Line 2 large baking sheets with parchment paper. Prepare a large pastry bag with a simple, round tip.
Prepare the meringue. In a stand mixer bowl, combine the egg whites and granulated sugar. Whisk on high speed just until stiff peaks form. Add the extract and food coloring last, whisking for additional 15 to 20 seconds.
In a separate bowl, sift together the almond flour and confectioner's sugar. Add the meringue to the dry ingredients and begin to fold and flatten the meringue into the flour, scraping from the bottom of the bowl. Batter should just reach lava stage, where it ribbons and settles back down on it self. Transfer the macaron batter into prepared pastry bag.
Pipe even-sized cookie dollops. Once a pan is full, tap the baking sheet against counter to release any trapped air bubbles. Sprinkle the tops of the cookies with graham crackers crumbs. Rest the cookies for 1 hour at room temperature, allowing a thin shell to form on the outside of the cookie.
Preheat oven to 325F/163C and bake the rested cookies for 18 to 19 minutes. Allow the cookies to cool on the paper for 10 minutes before removing and cooling completely on a wire rack. Once cookies are cooled, spray the tops with edible pearl spray, if desired. Allow the spray to dry for 10 minutes before filling.
Prepare the grape filling. First, cream the softened butter with a mixer until light and fluffy. Add the confectioner's sugar and mix again until creamy.

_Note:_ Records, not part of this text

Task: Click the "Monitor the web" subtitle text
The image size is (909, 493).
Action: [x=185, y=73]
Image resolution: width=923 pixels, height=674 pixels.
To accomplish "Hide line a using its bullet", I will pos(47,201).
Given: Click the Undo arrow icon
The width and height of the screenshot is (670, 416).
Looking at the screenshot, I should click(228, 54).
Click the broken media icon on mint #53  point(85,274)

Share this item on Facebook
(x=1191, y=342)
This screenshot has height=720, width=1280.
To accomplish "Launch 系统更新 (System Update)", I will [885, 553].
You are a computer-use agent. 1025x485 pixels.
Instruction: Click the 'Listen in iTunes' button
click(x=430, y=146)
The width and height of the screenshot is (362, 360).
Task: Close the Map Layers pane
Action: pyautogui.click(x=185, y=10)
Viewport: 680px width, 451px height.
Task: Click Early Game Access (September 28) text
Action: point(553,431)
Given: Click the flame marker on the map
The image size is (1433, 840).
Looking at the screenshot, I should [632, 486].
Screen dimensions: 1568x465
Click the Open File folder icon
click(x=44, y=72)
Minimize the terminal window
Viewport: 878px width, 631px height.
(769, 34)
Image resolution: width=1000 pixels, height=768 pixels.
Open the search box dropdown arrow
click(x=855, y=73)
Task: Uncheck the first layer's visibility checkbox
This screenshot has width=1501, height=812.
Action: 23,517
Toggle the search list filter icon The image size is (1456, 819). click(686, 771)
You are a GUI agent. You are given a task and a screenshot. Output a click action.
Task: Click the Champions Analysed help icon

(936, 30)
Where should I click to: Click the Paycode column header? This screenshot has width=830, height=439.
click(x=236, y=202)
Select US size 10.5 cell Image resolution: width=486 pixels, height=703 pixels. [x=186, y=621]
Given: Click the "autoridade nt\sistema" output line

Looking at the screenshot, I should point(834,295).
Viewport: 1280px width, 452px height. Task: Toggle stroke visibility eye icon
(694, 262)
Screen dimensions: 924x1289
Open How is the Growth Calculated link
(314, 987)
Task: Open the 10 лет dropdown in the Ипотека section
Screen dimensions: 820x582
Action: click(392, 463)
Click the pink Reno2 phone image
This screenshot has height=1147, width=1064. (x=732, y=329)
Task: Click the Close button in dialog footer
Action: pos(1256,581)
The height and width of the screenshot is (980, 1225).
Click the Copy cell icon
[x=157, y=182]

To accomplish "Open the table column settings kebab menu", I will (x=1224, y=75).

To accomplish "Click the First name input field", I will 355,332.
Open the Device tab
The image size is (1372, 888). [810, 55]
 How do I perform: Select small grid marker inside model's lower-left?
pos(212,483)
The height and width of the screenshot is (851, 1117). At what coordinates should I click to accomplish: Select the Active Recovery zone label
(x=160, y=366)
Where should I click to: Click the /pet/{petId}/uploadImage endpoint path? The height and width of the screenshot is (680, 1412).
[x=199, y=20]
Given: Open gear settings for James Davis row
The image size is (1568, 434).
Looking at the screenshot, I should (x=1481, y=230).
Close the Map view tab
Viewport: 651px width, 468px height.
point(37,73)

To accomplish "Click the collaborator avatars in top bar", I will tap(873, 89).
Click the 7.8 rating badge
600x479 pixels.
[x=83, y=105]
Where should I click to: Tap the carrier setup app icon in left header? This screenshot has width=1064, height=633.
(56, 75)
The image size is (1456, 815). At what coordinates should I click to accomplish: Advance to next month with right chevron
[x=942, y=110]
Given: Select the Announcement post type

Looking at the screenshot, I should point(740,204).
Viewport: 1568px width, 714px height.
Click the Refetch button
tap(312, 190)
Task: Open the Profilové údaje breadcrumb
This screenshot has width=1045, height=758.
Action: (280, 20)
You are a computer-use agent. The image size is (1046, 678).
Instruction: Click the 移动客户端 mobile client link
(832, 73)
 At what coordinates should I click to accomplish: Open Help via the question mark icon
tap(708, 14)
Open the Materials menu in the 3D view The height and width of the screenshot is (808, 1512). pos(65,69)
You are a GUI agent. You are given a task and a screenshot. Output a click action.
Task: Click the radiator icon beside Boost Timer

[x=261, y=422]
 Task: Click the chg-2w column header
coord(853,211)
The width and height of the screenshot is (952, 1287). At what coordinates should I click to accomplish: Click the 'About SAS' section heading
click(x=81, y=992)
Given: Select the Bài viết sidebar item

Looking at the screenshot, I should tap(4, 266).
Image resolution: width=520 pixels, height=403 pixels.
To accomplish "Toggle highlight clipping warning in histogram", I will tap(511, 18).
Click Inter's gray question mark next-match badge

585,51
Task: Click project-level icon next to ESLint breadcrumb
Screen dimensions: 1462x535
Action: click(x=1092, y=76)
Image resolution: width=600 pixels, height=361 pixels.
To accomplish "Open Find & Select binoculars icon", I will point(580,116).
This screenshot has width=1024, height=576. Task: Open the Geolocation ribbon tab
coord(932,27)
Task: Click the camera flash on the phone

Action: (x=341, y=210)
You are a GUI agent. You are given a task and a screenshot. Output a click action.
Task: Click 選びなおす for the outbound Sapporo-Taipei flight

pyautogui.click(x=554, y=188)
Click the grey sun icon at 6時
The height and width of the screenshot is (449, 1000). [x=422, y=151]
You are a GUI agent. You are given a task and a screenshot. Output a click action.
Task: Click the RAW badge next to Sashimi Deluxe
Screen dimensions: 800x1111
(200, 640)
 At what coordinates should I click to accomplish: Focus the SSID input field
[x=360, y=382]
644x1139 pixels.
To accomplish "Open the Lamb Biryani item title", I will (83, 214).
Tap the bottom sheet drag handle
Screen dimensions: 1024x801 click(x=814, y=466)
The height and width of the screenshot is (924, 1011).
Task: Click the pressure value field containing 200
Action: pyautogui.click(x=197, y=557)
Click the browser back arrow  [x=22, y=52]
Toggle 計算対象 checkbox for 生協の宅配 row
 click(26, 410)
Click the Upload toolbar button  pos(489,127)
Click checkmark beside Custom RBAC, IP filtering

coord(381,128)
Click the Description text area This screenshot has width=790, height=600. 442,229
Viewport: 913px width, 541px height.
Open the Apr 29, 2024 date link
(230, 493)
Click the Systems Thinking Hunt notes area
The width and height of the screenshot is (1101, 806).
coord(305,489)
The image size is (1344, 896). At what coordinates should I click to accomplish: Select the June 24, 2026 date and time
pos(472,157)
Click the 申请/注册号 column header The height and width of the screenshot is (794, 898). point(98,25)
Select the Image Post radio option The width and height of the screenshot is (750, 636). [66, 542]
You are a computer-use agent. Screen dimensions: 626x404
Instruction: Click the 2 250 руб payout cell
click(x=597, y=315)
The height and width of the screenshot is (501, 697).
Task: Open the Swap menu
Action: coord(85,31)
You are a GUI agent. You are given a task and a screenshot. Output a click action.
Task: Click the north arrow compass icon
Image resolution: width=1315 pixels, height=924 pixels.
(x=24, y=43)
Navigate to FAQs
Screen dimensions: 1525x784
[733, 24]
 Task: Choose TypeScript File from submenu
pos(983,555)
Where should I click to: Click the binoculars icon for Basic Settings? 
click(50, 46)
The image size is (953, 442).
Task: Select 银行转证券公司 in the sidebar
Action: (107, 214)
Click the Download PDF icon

Add the lemon juice and grape jelly last, mixing for about 1 minute, leaving small bits of jelly in the filling. Transfer the filling into a pastry bag; I used Ateco tip #4FT.
Pipe a generous amount of filling onto half the cookies, topping with a plain second half. Transfer the macarons into an air-tight container and refrigerate for at least 1 day; 2 to 3 for best results. When ready to enjoy, remove from refrigerator and bring to room temperature.